My dear friend and co-worker Angela mentioned a music class she was attending through a local rec center and I thought that might be just the thing for Emmie. Upon my request for more info, Angela let me know that this was actually a class for kids with special needs, but that there was space and they might be able to let Emmie in. I am SO grateful that they did let her in because although Emmie does not have any documented special needs, I do believe she has at a minimum sensory differences, if not straight-up Sensory Processing Disorder, but nothing has been formally evaluated (just a checklist a highly qualified coworker helped me fill out).
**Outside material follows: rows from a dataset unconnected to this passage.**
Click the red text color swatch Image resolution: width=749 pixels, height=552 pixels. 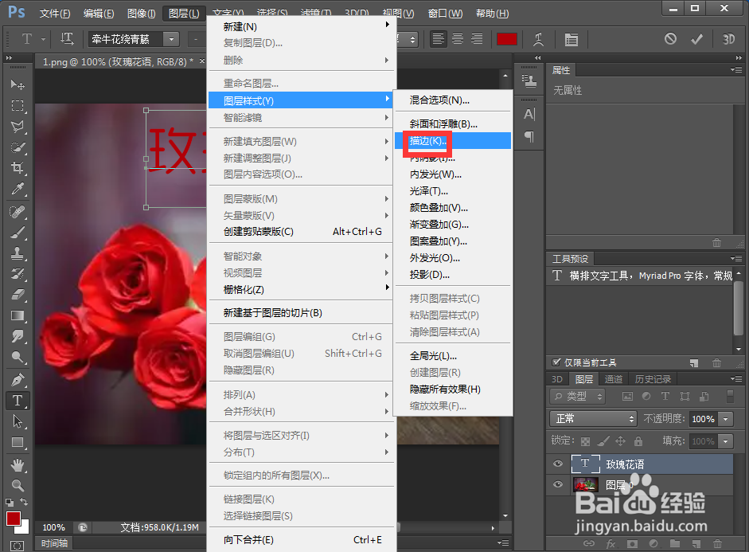pos(507,38)
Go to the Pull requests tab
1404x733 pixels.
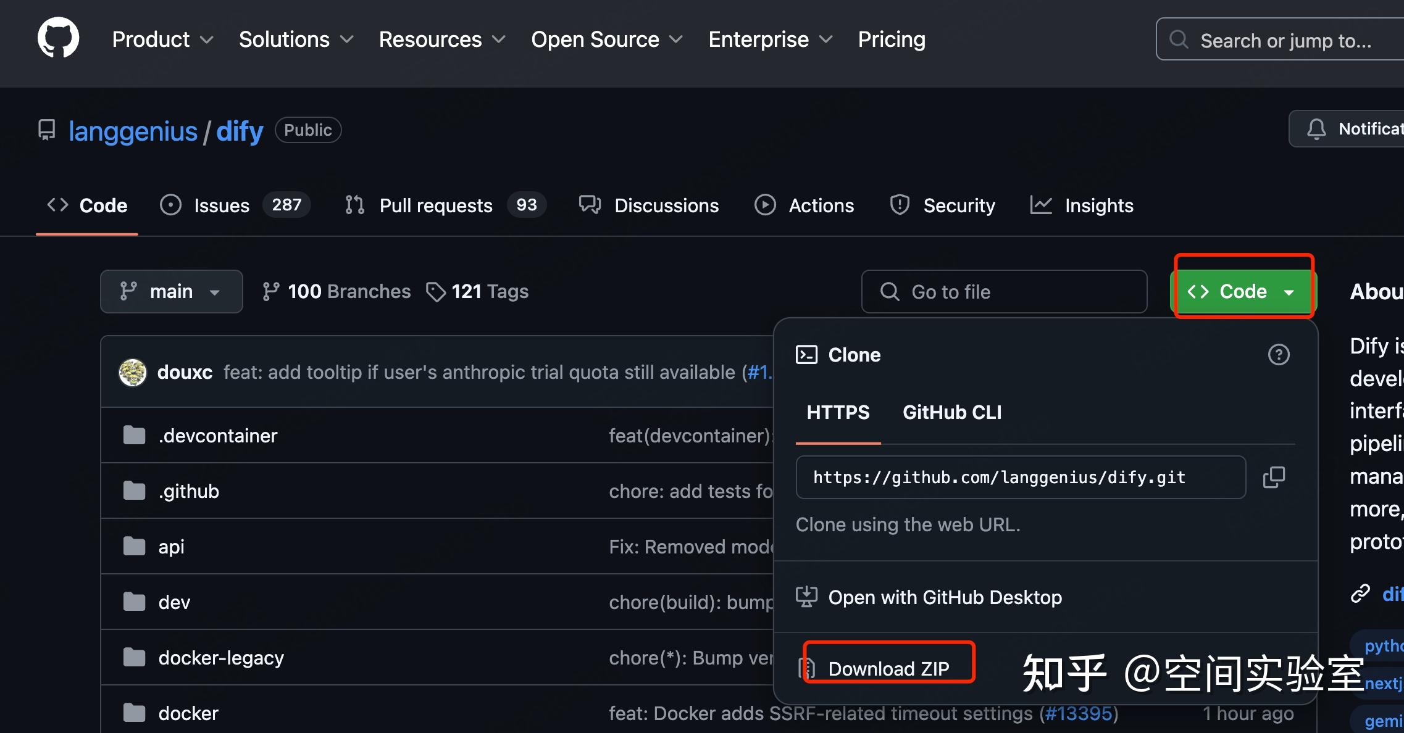(x=435, y=205)
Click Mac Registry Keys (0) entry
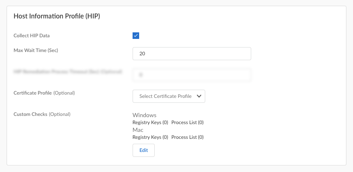353x172 pixels. coord(150,137)
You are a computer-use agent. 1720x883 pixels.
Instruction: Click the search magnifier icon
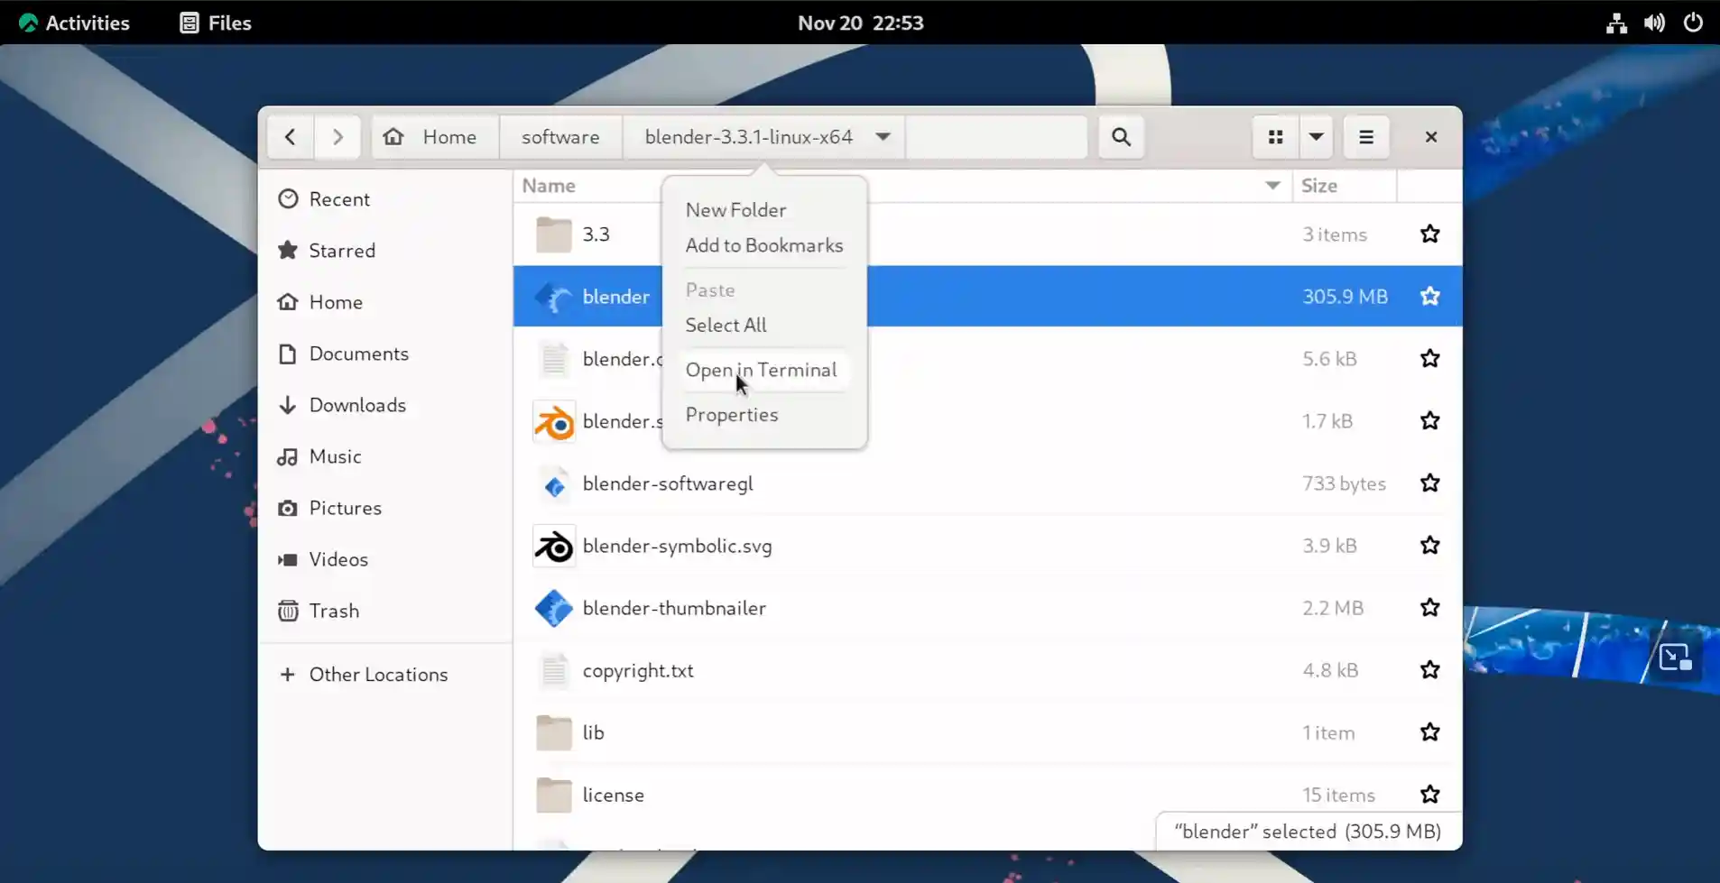tap(1121, 137)
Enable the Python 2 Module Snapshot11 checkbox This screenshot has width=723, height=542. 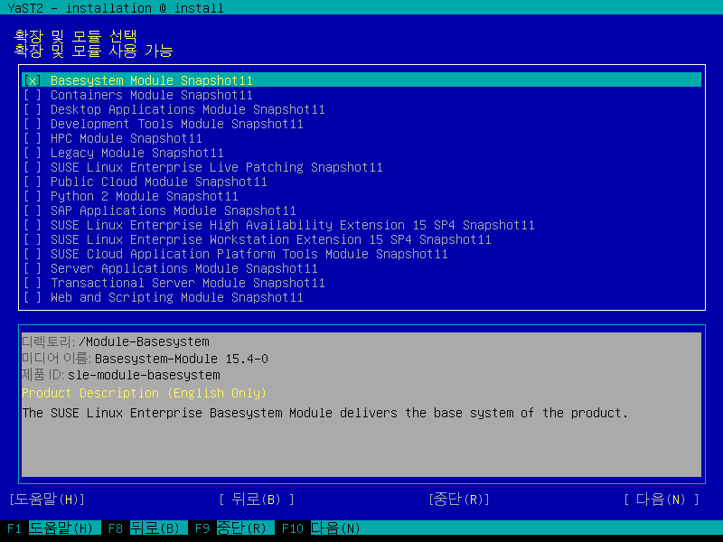pyautogui.click(x=33, y=196)
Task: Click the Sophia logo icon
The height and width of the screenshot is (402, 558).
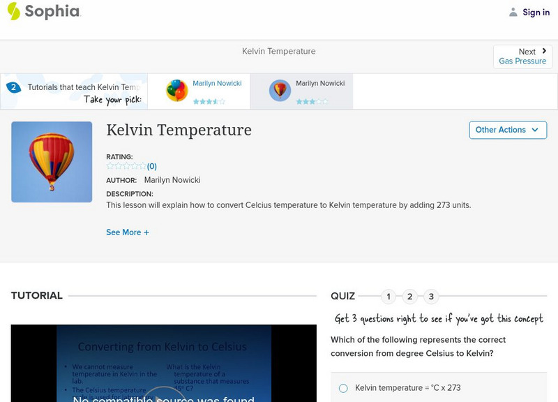Action: point(14,11)

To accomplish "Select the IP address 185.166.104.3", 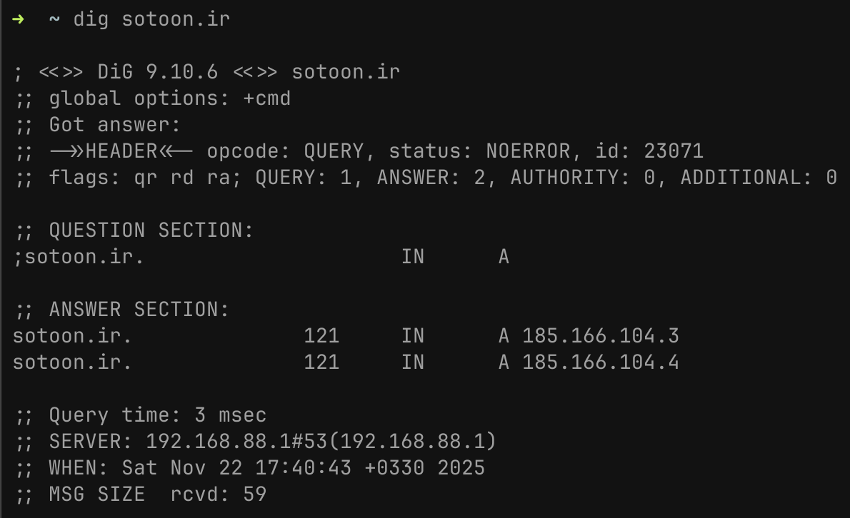I will 601,336.
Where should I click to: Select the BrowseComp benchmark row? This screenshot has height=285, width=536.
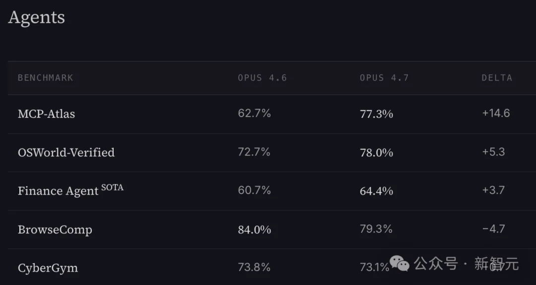click(55, 230)
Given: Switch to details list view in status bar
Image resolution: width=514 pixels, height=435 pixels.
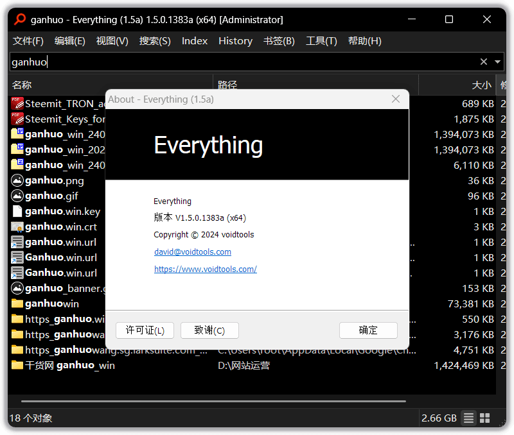Looking at the screenshot, I should pyautogui.click(x=469, y=418).
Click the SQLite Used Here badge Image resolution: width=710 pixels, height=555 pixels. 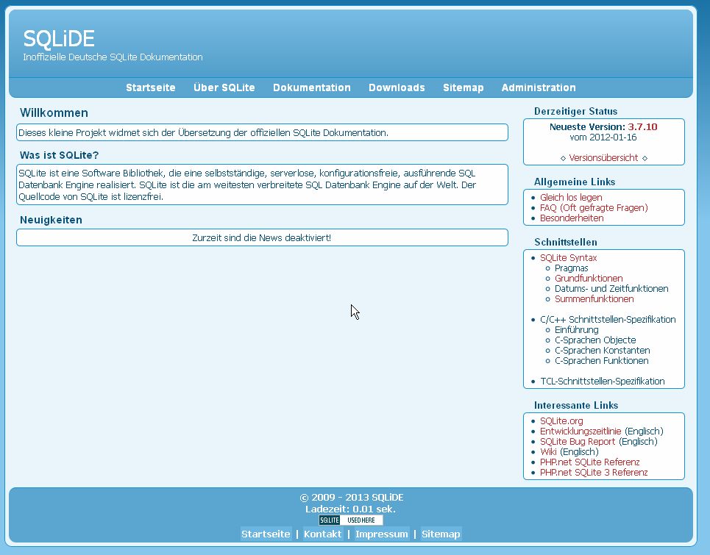[350, 520]
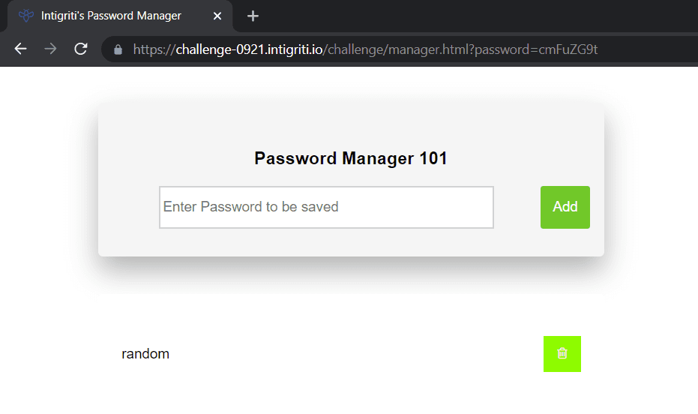This screenshot has width=698, height=414.
Task: Click the 'random' saved password entry
Action: tap(145, 354)
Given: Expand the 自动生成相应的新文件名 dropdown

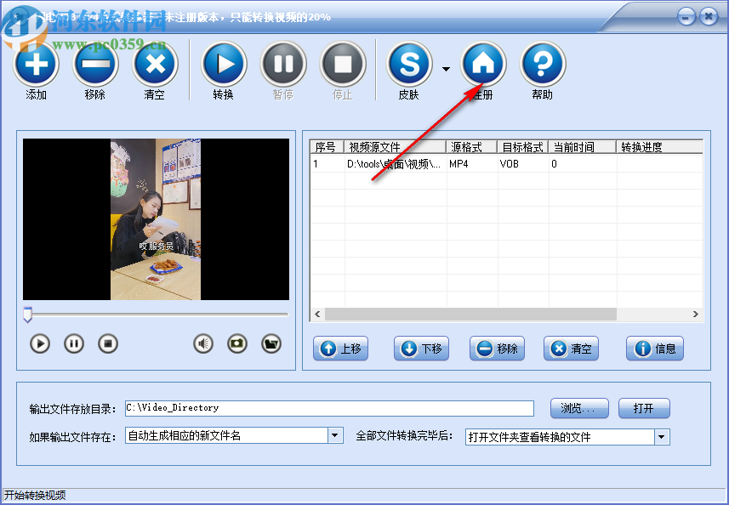Looking at the screenshot, I should pyautogui.click(x=334, y=435).
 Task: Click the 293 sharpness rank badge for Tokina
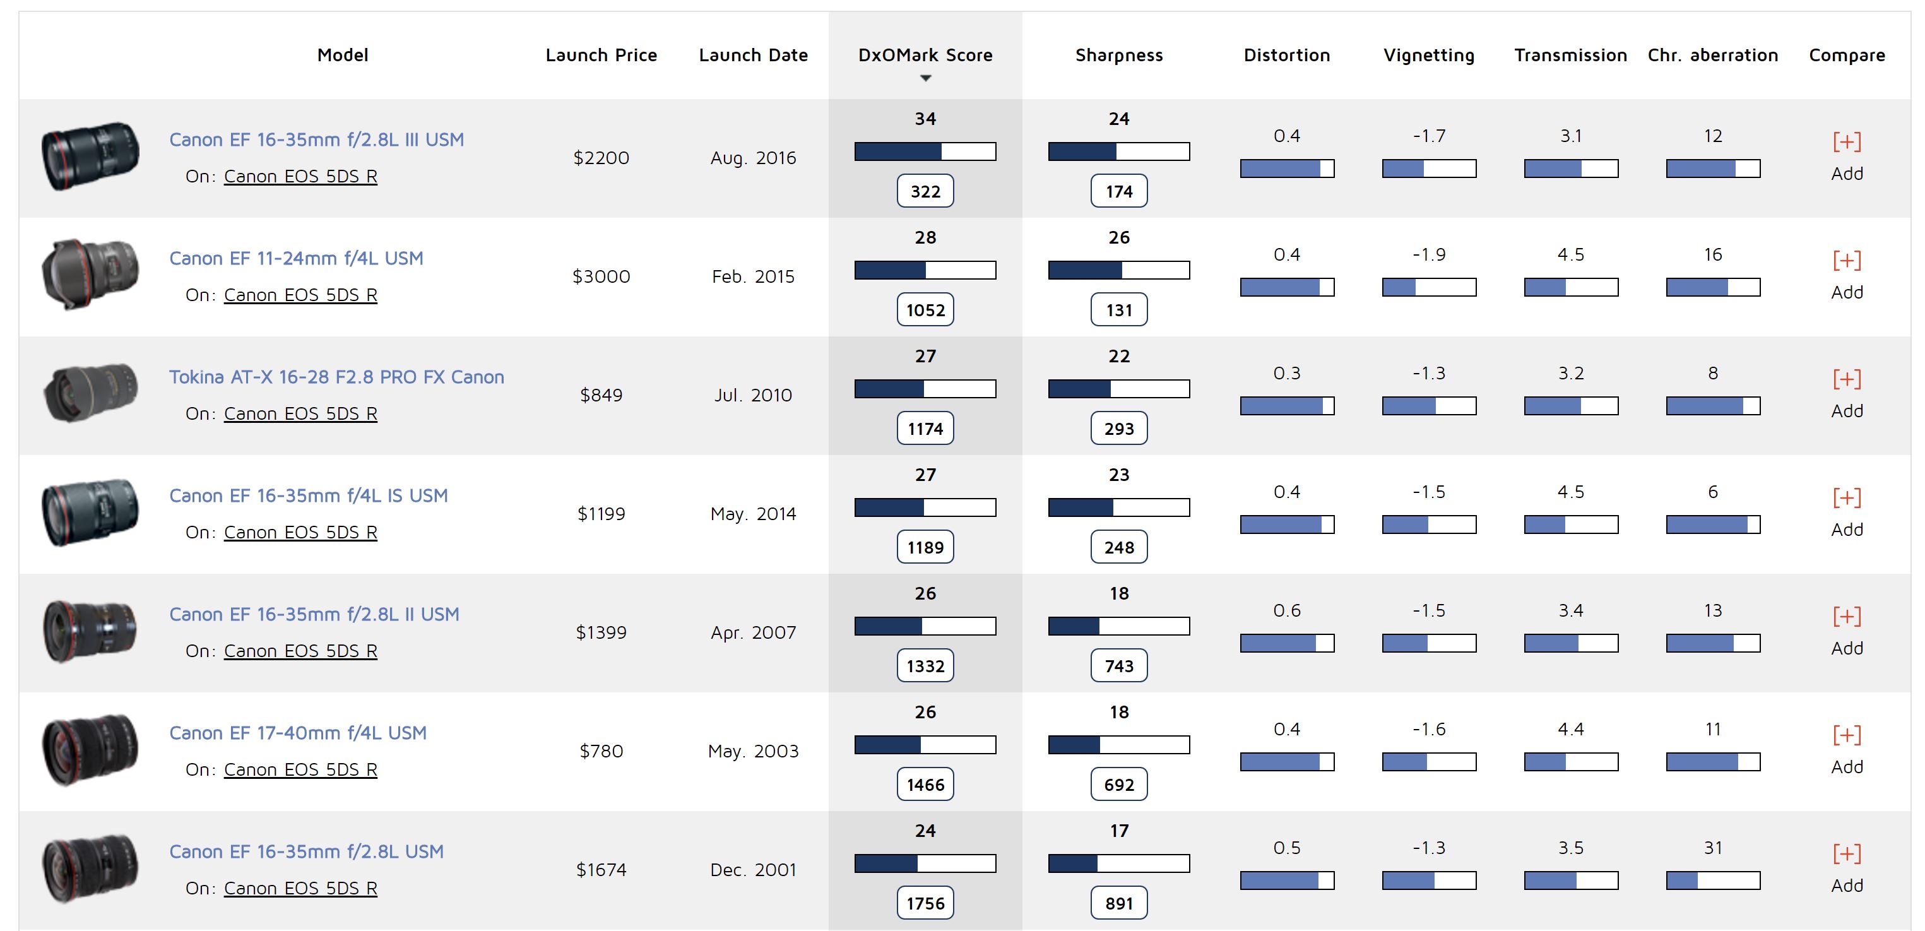(x=1119, y=429)

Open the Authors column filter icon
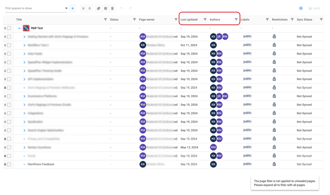tap(236, 20)
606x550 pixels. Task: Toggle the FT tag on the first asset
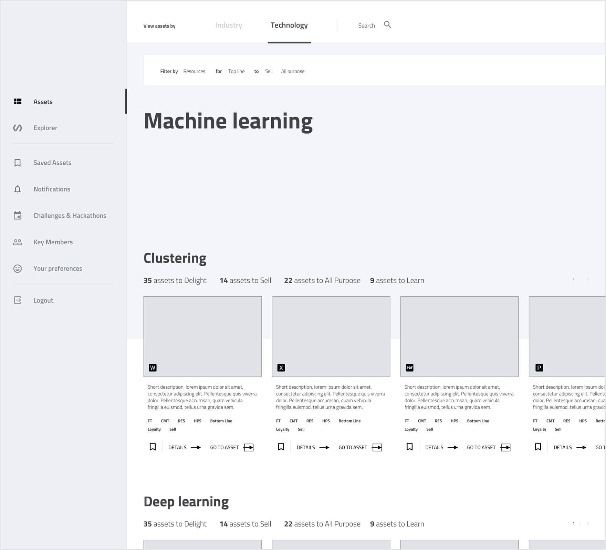coord(150,421)
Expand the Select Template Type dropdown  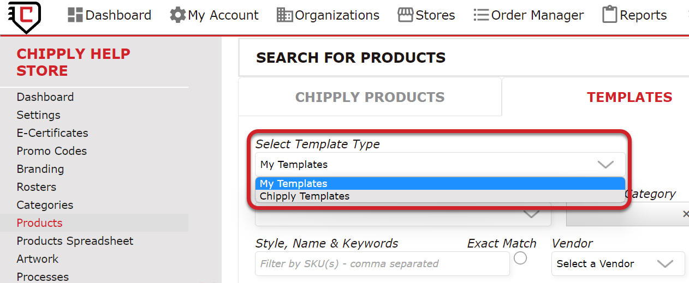440,164
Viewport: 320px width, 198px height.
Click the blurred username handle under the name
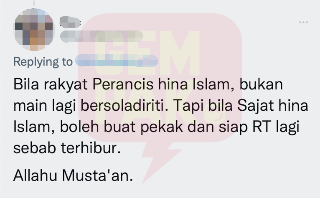pos(101,36)
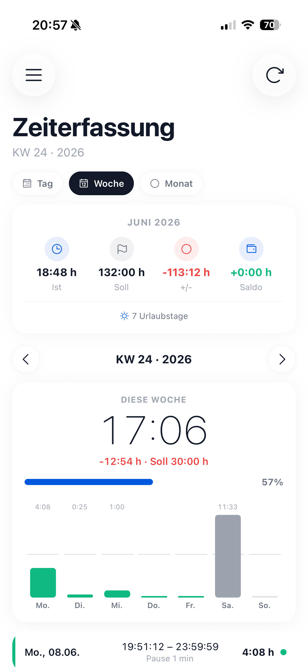The height and width of the screenshot is (669, 308).
Task: Switch to the Tag view
Action: (x=37, y=183)
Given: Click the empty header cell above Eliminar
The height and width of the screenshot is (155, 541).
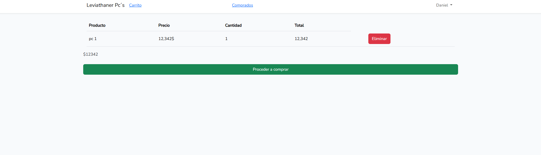Looking at the screenshot, I should 403,25.
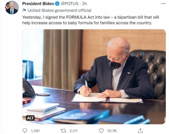Viewport: 169px width, 134px height.
Task: Like the tweet with the heart icon
Action: point(101,130)
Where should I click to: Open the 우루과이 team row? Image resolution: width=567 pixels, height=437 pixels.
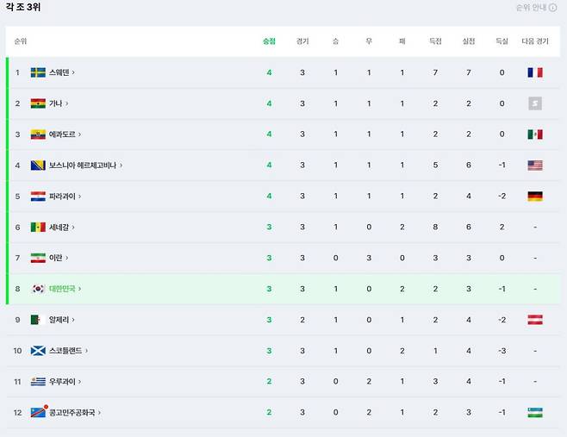(284, 382)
Regardless, she got in and we were thrilled. Miss Stephanie (at Stephanie Sprenger and also at Music with Miss Stephanie) is A-M-A-Z-I-N-G. From the very first class, she immediately put Emmie at ease (Emmie was really nervous about the whole thing, especially that it would be too loud). Miss Stephanie made sure that none of the songs were loud ones, and was so incredibly observant of Emmie’s behaviors and reactions that I felt instantly at ease. Miss Stephanie is no ordinary music teacher; she is a trained music therapist, and a truly gifted one at that. As a therapist myself, I know that a good developmental therapist working with children (music, OT, PT, SLP, you name it) needs to be able to make careful observations of the child, then adapt their therapeutic techniques and targets to that child’s needs. Literally by the next week, Emmie had opened up, was participating with significantly less support, and generally astounding us all. After 2 months, it was like Emmie was a different child. She was initiating playing instruments, asking for favorite songs and generally surprising us all. Now, after 6ish months of class, Emmie is learning lyrics to songs, singing along, and truly enjoying music (as you can see above!).
We are SO indebted to Miss Stephanie and the magic she works. If you have a child under 10 in the Denver-ish area, especially one with special needs, please chek out her classes! They are worth their weight in gold!